The vast majority of visitors to Wrest Park drive, Silsoe's Sunday bus service being non-existent. I walked in from the nearest station, which is Flitwick, which isn't very near at all but the four mile walk proved very pleasant. You can see that walk handily documented here.



The route crosses a lot of Flitwick Moor Nature Reserve, then a less muddy lane, before hitting open country on a surfaced track. Along the way it passes three proper country pubs, which may swing your vote. And at the halfway point is another EH property, very rarely open, but I timed it perfectly.


ENGLISH HERITAGE: De Grey Mausoleum
Location: Flitton, Beds MK45 5EJ [map]
Open: 2pm-4pm (1st Sunday in April-September only) (plus three summer Wednesdays)
Admission: free
Website: english-heritage.org.uk/visit/places/de-grey-mausoleum
Four word summary: top notch monumental effigies
Time to allow: 20 minutes

When the first De Greys passed on, they had themselves buried in a chamber annexed to the parish church at Flitton. But when more De Greys died they enlarged the space to create a full-size mausoleum, cruciform in shape, and stashed further generations inside ever more elaborate tombs.

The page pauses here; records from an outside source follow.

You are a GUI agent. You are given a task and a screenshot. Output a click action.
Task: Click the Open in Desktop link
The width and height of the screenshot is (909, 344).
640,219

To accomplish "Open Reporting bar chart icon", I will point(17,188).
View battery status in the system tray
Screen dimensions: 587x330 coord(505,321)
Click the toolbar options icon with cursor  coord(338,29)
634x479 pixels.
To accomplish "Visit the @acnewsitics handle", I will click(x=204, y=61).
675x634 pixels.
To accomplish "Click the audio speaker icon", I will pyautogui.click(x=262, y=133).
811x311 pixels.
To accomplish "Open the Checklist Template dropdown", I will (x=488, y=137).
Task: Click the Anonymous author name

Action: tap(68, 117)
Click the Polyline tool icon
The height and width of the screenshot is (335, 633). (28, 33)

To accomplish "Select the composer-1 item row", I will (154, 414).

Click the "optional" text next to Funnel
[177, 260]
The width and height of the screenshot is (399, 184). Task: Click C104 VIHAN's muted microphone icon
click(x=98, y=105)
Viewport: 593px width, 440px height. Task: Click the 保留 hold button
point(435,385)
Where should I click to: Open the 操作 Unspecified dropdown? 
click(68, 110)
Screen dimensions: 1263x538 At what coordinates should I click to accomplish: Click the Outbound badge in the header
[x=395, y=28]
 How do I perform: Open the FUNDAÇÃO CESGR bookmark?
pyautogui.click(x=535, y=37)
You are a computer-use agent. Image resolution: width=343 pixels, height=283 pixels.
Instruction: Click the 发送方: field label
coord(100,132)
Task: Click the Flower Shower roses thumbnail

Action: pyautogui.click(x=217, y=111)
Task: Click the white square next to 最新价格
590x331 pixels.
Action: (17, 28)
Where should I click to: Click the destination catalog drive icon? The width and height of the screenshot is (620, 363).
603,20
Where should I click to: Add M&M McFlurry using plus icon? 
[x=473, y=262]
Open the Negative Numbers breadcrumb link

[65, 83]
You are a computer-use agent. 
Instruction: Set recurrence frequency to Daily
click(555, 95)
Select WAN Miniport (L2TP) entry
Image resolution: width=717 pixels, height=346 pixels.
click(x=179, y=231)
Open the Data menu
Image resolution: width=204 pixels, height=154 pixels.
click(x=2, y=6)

What they accidentally created is an illustrated history of funeral statuary, from pious Jacobean effigies to romantic Victorian tableaux. To walk round is to experience the rise and fall of overzealous afterlife commemoration, as the volunteers on duty will ably explain.



One sad corner contains three large tombs to young adults who died early, each depicted in heroic classic pose. Round the corner Henry De Grey's marble wall is mostly an inscription detailing his life and that of his two wives, one in rather greater detail than the other. Wrest In Peace.



Looking round won't take long, but won't disappoint, if only you can time your visit for the 18 hours a year the gates are unlocked. The De Greys's maxi-mausoleum (and House, and Gardens) have successfully ensured they'll be long remembered long after you and I are long forgotten.